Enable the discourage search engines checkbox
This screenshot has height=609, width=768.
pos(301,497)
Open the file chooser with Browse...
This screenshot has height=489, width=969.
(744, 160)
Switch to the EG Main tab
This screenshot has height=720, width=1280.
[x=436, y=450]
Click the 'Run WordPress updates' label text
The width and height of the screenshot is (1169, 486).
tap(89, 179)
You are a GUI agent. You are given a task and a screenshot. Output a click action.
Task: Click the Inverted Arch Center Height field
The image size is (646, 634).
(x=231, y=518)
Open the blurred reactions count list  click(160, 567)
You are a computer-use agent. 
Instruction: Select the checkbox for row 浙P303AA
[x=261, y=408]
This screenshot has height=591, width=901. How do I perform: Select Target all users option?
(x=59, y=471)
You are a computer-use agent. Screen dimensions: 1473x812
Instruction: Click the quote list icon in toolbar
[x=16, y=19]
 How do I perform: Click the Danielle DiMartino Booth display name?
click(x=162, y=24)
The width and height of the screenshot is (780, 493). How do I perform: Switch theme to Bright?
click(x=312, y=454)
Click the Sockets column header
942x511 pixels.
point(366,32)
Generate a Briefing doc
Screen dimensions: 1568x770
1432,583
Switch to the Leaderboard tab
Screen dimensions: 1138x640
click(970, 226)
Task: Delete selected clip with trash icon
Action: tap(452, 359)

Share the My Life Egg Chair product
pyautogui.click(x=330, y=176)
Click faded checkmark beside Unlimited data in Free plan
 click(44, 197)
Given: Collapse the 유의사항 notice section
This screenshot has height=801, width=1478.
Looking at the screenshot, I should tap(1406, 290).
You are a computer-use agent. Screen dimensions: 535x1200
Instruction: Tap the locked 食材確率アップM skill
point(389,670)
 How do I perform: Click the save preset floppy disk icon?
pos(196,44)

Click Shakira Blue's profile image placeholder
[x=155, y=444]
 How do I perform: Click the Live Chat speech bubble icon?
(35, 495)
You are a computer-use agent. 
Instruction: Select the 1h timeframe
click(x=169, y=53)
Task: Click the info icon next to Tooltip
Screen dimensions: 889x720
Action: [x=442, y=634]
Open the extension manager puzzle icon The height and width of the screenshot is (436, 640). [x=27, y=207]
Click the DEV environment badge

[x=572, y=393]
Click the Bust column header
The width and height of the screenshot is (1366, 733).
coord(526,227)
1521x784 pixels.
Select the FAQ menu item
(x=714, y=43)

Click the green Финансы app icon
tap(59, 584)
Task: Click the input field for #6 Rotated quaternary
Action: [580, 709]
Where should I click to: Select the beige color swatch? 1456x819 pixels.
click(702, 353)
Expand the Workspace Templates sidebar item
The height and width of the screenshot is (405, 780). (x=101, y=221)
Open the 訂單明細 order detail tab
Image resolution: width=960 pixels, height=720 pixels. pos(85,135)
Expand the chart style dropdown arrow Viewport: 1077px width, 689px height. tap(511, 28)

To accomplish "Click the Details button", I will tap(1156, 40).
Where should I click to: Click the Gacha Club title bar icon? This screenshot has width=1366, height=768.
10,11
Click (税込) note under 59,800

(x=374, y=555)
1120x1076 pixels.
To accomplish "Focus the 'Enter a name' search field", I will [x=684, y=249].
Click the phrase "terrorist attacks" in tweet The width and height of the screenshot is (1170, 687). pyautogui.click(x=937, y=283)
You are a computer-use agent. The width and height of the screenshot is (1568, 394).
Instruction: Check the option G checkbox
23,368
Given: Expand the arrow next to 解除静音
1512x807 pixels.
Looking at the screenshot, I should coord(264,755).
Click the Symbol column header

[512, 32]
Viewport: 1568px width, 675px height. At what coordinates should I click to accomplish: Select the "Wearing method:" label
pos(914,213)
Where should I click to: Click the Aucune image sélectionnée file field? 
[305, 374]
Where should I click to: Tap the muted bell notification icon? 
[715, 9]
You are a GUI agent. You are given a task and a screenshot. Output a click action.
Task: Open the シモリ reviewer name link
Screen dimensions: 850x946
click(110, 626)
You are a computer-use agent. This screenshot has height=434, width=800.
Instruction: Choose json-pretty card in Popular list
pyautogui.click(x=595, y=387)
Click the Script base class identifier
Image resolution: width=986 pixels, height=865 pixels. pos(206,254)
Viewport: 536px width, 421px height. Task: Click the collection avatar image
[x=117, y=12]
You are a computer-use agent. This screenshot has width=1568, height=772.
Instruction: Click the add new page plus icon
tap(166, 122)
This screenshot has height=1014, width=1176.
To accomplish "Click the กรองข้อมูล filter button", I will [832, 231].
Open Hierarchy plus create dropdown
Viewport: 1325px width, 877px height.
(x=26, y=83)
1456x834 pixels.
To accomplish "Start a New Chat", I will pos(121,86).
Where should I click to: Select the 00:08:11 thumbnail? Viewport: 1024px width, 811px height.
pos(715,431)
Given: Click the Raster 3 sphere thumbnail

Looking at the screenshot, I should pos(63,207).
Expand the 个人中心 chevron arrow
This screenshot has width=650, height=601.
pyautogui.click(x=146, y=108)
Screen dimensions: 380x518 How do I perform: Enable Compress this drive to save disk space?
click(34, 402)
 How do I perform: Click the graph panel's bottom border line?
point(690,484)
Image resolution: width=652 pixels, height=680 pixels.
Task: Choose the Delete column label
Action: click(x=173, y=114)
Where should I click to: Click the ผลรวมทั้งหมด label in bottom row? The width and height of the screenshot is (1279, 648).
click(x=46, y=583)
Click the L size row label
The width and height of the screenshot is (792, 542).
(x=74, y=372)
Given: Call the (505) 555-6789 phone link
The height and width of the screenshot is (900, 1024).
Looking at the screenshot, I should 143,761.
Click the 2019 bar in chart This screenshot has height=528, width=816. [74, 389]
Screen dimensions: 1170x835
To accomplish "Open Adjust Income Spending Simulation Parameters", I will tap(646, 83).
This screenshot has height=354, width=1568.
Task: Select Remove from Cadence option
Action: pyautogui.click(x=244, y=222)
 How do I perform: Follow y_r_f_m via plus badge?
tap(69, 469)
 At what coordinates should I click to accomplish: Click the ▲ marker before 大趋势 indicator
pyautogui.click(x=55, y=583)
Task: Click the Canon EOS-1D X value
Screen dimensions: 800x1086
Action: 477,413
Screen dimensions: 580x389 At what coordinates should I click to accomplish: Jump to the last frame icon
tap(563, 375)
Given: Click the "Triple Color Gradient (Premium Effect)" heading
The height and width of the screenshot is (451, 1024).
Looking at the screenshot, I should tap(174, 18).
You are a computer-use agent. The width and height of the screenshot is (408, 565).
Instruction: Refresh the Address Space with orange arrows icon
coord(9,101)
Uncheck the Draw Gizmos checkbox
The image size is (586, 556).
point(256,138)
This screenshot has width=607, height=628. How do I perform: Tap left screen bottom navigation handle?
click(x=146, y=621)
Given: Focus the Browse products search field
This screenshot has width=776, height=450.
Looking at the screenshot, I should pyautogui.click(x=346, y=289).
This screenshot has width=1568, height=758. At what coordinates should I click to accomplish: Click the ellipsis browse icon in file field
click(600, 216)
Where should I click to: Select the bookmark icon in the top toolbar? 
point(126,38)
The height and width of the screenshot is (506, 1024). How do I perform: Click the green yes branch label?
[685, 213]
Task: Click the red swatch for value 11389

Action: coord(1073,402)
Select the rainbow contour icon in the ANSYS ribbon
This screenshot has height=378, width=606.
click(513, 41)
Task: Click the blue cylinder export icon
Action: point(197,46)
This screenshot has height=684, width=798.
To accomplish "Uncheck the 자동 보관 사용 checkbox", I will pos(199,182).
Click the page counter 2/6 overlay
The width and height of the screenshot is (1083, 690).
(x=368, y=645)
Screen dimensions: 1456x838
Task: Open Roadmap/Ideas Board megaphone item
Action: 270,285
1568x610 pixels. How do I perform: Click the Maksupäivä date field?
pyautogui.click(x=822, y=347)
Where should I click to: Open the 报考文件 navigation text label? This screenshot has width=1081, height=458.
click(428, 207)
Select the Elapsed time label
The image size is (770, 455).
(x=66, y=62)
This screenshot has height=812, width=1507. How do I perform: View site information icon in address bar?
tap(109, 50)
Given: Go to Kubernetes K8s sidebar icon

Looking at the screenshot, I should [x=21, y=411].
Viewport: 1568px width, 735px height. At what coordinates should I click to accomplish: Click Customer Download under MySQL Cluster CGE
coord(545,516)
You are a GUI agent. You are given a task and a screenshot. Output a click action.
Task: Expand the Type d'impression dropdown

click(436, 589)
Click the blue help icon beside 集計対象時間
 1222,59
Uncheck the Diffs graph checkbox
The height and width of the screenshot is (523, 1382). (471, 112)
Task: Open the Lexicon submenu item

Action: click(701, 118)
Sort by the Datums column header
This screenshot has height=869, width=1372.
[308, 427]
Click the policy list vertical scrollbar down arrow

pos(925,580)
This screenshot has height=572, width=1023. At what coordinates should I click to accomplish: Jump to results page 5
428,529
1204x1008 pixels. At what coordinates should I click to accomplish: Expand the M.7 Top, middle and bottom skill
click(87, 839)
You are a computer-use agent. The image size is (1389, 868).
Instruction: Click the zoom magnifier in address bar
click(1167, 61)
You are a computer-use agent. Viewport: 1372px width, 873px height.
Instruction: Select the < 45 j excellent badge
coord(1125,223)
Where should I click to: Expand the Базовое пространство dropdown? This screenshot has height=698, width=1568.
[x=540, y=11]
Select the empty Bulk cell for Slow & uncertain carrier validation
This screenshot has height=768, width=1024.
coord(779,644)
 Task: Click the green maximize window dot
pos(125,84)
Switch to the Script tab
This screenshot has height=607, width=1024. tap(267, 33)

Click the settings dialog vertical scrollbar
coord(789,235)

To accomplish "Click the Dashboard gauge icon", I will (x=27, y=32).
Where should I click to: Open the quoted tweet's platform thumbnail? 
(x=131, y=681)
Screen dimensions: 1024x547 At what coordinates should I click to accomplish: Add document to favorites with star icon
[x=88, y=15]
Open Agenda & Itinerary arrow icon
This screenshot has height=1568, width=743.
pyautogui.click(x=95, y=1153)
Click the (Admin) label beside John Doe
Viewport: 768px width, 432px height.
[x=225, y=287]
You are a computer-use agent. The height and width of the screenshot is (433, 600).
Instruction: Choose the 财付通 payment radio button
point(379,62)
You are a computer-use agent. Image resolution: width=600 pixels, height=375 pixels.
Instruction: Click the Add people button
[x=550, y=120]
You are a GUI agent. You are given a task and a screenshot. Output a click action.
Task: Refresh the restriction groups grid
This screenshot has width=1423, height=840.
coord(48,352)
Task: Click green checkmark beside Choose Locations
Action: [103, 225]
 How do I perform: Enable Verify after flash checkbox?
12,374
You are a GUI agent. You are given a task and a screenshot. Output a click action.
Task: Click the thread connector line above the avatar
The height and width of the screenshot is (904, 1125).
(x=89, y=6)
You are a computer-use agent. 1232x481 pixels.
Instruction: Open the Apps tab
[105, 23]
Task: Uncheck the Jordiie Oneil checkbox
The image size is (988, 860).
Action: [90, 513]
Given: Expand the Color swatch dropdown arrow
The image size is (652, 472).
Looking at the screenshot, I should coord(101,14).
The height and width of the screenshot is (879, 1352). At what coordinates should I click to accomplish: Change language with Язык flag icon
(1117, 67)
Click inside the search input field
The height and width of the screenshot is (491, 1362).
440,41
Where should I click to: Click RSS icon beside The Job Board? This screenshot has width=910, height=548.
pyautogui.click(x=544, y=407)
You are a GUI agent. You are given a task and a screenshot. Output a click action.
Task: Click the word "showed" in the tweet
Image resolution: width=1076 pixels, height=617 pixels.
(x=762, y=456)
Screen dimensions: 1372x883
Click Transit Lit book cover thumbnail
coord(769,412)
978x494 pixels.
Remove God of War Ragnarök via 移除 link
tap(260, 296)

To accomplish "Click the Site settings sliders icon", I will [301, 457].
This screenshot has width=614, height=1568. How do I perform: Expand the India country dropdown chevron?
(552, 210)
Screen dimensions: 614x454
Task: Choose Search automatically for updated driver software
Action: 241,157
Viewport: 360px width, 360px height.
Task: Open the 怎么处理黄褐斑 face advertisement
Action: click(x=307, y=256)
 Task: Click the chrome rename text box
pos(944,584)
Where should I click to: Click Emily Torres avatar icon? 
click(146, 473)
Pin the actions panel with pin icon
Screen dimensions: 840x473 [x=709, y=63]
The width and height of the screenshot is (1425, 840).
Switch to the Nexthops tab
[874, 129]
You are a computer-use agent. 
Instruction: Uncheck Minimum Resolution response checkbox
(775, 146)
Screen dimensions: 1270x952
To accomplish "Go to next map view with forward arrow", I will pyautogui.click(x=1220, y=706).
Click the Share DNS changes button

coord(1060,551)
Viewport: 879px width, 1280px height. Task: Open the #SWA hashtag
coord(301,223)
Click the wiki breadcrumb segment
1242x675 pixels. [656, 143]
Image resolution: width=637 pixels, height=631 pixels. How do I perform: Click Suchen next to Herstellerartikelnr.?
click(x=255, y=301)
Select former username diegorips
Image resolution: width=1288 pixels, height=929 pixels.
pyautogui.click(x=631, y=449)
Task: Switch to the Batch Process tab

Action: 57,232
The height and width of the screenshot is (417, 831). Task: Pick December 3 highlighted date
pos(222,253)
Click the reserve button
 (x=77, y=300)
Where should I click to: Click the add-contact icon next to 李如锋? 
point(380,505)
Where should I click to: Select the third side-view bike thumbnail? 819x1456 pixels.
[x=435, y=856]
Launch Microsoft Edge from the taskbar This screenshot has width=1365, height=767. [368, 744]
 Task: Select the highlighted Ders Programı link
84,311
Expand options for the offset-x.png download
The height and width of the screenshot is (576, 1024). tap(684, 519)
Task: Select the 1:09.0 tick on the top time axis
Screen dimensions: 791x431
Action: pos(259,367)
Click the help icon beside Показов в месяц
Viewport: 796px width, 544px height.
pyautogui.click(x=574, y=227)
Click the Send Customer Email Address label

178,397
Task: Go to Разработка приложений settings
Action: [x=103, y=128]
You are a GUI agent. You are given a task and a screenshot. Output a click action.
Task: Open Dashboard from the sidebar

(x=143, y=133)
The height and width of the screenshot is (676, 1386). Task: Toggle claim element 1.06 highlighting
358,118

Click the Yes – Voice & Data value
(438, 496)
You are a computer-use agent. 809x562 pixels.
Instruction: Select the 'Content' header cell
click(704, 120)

> [Task item]: From the records above, retype only the lines starting at the line that contains "Instruction: Refresh the" and ending at the line that contains "This screenshot has height=684, width=798.", both included.

> [The answer]:
Instruction: Refresh the Address Space with orange arrows icon
coord(9,101)
Uncheck the Draw Gizmos checkbox
The image size is (586, 556).
point(256,138)
This screenshot has width=607, height=628. How do I perform: Tap left screen bottom navigation handle?
click(x=146, y=621)
Given: Focus the Browse products search field
This screenshot has width=776, height=450.
Looking at the screenshot, I should pyautogui.click(x=346, y=289).
This screenshot has width=1568, height=758. At what coordinates should I click to accomplish: Click the ellipsis browse icon in file field
click(600, 216)
Where should I click to: Select the bookmark icon in the top toolbar? 
point(126,38)
The height and width of the screenshot is (506, 1024). How do I perform: Click the green yes branch label?
[685, 213]
Task: Click the red swatch for value 11389

Action: coord(1073,402)
Select the rainbow contour icon in the ANSYS ribbon
This screenshot has height=378, width=606.
click(513, 41)
Task: Click the blue cylinder export icon
Action: point(197,46)
This screenshot has height=684, width=798.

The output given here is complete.